# Start of PASSAGE

The reference dough. Soft 00 flour, modest hydration, almost no yeast — time is the actual recipe.

⏱ Total
48–72 hours
✋ Active
25 min
◆ Difficulty
Intermediate
72-Hour Neapolitan Dough

Intro

The platonic ideal. Soft 00 flour, modest hydration, almost no yeast, and a long cold ferment. The dough is tender and extensible — never crispy. The autolyse and the fridge do the work; kneading just sets the structure. 72 hours beats 48 every time. Plan ahead.

◆ How many × 417g balls?
× 417g balls
◆ What tools do you have?
Speeds 2–8

Ingredients

For 2 × 417G BALLS
00 flour (Caputo Pizzeria preferred)
500 g4 1/8 cup · 17.6 oz

note · King Arthur 00 works but ferments slightly faster.

Water (room temp)
325 ml1 3/8 cup · 11.0 fl oz

note · 65% hydration. Bottled or filtered if your tap is heavily chlorinated.

Fine sea salt
10 g1 3/4 tsp

note · 2% of flour weight.

Instant dry yeast
1 g1/4 tsp

note · 0.2% — very small. Use a 0.1g scale.

The process

  1. 1

    Combine dry

    Whisk the flour 500 g and yeast 1 g in the bowl of your stand mixer.

  2. 2

    Hydrate

    Add the water 325 ml. Mix on low (Stir/1) for 2 minutes until no dry flour remains.

    Mix02:00
  3. 3

    Autolyse

    Cover and rest 20 minutes. The flour fully hydrates and the gluten starts to organize itself before you knead.

# End of PASSAGE

• _REQUIRED ACTIONS_
(1) Answer these questions using the dough recipe.
(a) What total time does the recipe give?
(b) What hydration percentage does the note on the water state?
(c) How long does the dough rest during the autolyse step?
(2) Revise the dough recipe from "The platonic ideal." to "ferments slightly faster.", replacing "tender" with "supple".
Rely solely on the recipe text when answering.

# Start of DATA SECTION

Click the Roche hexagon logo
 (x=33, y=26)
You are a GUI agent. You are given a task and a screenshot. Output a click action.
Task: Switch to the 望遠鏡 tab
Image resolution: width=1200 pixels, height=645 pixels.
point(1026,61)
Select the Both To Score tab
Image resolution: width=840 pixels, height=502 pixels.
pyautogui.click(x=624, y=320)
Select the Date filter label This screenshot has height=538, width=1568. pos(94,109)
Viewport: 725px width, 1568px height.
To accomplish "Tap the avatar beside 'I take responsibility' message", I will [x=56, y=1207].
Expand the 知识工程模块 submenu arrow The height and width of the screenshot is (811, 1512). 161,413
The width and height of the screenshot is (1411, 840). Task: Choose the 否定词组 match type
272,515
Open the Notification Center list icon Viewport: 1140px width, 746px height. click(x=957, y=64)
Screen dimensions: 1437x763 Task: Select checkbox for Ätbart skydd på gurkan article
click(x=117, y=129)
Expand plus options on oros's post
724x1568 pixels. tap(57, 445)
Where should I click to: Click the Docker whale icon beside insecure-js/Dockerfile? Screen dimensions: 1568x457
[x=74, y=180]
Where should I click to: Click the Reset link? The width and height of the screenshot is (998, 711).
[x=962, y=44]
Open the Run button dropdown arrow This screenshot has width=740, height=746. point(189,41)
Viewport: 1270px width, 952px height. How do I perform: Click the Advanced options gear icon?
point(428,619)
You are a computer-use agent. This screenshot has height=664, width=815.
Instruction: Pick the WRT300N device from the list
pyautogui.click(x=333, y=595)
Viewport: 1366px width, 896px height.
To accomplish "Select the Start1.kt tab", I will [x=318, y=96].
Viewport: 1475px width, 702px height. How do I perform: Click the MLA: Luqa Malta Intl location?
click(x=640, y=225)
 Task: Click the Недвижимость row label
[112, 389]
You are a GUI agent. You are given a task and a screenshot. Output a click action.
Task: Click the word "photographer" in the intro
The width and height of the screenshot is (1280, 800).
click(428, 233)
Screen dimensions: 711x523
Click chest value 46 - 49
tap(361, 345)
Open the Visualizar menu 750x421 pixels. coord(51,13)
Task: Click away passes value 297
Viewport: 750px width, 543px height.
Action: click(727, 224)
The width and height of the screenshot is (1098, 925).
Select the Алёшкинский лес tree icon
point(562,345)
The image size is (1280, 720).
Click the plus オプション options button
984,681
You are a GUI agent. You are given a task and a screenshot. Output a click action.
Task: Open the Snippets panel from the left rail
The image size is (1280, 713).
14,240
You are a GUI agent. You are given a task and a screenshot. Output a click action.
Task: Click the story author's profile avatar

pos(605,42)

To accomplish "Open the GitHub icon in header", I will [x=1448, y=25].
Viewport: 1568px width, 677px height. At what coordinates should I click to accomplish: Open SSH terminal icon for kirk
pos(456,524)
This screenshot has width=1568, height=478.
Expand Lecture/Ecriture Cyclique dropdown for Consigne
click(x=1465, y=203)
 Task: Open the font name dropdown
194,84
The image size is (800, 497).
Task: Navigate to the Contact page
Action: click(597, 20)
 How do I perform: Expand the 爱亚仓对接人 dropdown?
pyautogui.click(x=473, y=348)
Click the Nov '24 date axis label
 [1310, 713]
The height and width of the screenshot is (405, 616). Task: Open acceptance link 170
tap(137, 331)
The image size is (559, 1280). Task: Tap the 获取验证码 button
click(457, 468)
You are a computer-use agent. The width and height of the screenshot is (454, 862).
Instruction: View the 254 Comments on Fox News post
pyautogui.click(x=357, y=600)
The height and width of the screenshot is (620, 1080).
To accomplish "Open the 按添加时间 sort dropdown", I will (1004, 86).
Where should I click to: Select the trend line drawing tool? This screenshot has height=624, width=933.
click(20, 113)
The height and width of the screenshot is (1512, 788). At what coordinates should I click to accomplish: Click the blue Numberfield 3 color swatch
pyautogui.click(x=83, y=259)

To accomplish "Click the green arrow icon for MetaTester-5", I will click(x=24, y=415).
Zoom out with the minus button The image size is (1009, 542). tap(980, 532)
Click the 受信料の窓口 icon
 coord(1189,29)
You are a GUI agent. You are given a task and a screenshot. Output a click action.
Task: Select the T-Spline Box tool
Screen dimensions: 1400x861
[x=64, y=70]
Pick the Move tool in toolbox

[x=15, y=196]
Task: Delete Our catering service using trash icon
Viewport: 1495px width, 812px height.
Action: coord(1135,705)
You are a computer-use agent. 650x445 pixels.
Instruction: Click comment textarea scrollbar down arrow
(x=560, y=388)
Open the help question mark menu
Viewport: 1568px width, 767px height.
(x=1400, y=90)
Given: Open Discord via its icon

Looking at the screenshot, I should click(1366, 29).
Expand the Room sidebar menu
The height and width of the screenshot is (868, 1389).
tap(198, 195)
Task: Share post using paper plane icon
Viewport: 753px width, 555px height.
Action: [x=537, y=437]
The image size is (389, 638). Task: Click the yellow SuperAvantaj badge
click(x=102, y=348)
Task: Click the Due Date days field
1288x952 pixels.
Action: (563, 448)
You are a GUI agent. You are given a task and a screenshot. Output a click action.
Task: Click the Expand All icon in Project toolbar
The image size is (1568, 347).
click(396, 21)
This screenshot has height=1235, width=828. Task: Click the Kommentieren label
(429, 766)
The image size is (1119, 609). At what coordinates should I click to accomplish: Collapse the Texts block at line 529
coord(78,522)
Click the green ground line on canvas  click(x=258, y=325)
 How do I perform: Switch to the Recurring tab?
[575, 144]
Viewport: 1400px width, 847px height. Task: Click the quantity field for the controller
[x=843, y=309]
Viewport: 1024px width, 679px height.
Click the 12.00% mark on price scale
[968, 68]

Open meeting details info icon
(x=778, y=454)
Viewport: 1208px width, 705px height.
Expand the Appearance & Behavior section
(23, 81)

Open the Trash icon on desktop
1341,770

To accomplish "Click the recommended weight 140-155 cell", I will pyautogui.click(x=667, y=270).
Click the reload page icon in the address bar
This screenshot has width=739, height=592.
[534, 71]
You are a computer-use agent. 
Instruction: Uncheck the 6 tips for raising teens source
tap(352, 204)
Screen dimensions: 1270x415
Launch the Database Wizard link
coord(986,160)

# End of DATA SECTION

• _TASK RESPONSES_
(1)
(a) 48–72 hours
(b) 65%
(c) 20 minutes

(2)
The platonic ideal. Soft 00 flour, modest hydration, almost no yeast, and a long cold ferment. The dough is supple and extensible — never crispy. The autolyse and the fridge do the work; kneading just sets the structure. 72 hours beats 48 every time. Plan ahead.

◆ How many × 417g balls?
× 417g balls
◆ What tools do you have?
Speeds 2–8

Ingredients

For 2 × 417G BALLS
00 flour (Caputo Pizzeria preferred)
500 g4 1/8 cup · 17.6 oz

note · King Arthur 00 works but ferments slightly faster.